INSTRUCTIONS TO FOLLOW: Below are the records; give again exactly the line with "How do I perform: Click the antenna", the line with "Open the labels", and each line that lies between them, and nothing besides.

RECORD EXCERPTS:
☆ ☆ ☆

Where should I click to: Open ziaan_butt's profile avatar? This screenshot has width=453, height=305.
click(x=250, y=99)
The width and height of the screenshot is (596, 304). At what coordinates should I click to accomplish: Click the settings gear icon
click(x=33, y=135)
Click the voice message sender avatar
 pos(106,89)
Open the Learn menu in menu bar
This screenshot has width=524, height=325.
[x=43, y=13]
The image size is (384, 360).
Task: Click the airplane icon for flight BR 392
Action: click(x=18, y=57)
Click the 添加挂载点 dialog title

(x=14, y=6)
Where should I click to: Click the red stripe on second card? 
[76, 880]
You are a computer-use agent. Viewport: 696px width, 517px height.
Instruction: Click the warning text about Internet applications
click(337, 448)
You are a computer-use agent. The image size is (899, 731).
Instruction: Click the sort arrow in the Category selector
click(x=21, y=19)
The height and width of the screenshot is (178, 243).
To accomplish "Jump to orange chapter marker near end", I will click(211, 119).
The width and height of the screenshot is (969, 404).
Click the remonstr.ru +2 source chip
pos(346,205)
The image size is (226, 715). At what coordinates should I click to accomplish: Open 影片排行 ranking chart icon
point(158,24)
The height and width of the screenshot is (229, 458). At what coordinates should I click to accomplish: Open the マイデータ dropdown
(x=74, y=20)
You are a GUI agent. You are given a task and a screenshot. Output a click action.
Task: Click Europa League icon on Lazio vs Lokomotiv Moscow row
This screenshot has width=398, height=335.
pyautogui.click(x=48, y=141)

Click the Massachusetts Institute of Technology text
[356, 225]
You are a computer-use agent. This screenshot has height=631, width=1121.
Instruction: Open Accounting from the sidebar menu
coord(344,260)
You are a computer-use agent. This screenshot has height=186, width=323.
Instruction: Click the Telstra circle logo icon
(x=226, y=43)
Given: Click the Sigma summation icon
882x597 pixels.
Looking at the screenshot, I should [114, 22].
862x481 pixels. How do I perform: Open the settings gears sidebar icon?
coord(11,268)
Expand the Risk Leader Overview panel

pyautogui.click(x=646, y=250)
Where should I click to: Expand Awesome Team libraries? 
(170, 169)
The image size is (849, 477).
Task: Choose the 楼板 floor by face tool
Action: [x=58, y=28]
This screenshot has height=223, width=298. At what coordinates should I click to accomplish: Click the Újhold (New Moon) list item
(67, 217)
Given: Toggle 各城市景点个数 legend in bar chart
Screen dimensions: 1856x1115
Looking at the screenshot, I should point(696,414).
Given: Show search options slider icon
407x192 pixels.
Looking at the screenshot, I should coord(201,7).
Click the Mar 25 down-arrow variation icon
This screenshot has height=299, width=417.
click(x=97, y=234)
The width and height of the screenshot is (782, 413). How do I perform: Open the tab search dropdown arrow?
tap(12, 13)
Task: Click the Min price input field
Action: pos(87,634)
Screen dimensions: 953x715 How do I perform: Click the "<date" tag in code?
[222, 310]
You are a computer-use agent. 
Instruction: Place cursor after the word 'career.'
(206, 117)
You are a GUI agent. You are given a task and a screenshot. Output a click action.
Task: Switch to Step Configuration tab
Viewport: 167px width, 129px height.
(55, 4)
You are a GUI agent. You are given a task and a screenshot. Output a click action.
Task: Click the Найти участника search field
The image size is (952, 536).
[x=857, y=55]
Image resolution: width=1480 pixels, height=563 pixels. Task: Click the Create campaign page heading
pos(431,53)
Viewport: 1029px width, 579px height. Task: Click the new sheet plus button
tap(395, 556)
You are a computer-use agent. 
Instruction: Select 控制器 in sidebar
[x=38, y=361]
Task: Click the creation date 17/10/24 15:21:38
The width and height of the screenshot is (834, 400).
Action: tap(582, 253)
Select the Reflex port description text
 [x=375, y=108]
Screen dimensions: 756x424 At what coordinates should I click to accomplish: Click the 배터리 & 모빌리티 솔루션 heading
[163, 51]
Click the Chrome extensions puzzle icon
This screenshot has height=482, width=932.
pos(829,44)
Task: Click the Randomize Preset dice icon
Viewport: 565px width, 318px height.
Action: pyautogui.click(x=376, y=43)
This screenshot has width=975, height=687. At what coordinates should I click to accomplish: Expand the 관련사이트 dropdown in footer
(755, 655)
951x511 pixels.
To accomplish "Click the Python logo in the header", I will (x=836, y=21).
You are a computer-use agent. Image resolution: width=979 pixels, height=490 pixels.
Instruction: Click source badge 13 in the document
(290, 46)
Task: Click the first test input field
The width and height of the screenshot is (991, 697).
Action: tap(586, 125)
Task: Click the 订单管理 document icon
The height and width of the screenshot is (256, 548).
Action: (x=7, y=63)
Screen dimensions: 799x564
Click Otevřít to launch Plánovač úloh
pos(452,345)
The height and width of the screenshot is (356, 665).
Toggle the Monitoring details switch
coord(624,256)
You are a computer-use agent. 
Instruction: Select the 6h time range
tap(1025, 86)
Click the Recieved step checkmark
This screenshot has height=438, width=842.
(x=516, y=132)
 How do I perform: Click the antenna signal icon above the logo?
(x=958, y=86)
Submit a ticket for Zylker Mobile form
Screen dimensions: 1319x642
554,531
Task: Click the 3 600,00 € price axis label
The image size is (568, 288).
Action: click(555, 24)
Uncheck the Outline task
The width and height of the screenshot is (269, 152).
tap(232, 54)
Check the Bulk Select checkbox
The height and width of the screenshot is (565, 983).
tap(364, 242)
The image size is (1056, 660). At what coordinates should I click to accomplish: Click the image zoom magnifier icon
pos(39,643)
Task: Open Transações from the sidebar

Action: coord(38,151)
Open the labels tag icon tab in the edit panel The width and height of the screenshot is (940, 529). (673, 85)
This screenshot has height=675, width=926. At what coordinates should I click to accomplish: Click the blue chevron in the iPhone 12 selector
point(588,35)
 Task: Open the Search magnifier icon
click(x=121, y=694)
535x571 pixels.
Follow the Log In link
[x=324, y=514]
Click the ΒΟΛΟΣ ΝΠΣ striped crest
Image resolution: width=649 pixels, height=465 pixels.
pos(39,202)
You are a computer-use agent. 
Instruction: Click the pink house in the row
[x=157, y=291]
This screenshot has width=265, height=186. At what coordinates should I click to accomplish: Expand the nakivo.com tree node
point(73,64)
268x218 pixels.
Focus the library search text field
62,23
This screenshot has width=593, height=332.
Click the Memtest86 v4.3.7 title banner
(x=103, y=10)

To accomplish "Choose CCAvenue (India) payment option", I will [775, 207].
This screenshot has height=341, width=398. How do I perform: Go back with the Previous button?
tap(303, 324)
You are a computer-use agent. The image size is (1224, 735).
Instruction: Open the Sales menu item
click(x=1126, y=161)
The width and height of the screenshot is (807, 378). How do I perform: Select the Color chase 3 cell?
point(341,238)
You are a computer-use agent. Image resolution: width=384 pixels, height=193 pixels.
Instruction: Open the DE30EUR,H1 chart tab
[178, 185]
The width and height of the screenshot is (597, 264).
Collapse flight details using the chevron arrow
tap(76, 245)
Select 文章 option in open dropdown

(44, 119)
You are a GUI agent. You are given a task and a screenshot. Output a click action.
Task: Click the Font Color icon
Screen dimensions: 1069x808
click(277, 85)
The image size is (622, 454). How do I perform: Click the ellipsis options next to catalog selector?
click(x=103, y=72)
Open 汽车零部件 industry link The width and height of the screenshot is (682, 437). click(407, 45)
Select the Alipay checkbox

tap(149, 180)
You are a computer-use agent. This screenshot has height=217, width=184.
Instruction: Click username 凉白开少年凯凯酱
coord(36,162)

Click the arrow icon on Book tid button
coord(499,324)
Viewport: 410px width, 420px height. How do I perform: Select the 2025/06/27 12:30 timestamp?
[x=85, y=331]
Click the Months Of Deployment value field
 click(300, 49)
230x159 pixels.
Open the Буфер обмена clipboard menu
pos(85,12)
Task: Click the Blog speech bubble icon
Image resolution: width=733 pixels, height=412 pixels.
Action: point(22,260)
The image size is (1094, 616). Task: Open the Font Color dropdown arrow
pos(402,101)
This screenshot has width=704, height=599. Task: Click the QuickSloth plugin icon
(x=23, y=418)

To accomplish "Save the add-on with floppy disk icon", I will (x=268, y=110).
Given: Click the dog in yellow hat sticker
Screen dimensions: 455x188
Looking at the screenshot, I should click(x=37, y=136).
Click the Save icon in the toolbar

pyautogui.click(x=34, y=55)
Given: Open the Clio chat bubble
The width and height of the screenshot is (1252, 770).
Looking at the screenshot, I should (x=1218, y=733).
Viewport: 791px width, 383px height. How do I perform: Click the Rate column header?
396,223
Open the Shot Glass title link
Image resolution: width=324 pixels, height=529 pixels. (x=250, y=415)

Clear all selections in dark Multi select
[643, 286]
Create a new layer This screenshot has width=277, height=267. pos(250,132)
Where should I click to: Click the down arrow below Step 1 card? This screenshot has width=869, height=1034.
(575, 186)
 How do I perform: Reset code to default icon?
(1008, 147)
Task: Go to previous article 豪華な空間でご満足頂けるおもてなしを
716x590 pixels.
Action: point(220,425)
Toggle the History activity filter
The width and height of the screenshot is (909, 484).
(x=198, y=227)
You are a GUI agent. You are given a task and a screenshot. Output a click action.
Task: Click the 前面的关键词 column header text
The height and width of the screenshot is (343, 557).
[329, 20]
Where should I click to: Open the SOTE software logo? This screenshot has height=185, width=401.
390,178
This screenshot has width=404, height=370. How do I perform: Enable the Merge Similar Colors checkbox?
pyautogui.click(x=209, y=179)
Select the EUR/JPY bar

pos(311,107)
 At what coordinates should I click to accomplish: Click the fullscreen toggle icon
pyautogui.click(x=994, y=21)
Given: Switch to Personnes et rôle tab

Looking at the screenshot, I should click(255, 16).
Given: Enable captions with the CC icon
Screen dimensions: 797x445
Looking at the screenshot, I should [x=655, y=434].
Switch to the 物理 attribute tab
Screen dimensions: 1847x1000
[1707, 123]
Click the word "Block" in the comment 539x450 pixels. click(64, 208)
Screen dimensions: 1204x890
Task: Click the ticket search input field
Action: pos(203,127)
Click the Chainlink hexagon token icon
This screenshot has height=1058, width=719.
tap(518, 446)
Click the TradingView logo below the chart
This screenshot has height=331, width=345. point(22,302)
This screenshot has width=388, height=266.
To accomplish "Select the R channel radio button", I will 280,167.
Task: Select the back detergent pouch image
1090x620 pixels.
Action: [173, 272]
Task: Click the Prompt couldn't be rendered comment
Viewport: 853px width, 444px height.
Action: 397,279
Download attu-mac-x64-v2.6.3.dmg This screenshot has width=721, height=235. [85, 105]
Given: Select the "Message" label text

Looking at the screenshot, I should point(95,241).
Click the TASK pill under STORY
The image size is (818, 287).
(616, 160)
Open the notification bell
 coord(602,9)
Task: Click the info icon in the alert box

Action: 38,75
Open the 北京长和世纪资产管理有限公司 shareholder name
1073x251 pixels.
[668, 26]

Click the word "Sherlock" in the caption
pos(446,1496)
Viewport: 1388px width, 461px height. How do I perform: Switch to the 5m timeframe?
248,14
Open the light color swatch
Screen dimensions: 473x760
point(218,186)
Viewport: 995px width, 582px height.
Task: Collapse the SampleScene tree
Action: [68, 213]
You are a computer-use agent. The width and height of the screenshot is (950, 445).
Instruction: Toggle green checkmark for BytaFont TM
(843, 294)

☆ ☆ ☆

RESULT OF THE EXERCISE:
 How do I perform: Click the antenna signal icon above the logo?
(x=958, y=86)
Submit a ticket for Zylker Mobile form
Screen dimensions: 1319x642
554,531
Task: Click the 3 600,00 € price axis label
The image size is (568, 288).
Action: click(555, 24)
Uncheck the Outline task
The width and height of the screenshot is (269, 152).
tap(232, 54)
Check the Bulk Select checkbox
The height and width of the screenshot is (565, 983).
tap(364, 242)
The image size is (1056, 660). At what coordinates should I click to accomplish: Click the image zoom magnifier icon
pos(39,643)
Task: Open Transações from the sidebar

Action: coord(38,151)
Open the labels tag icon tab in the edit panel The width and height of the screenshot is (940, 529). (673, 85)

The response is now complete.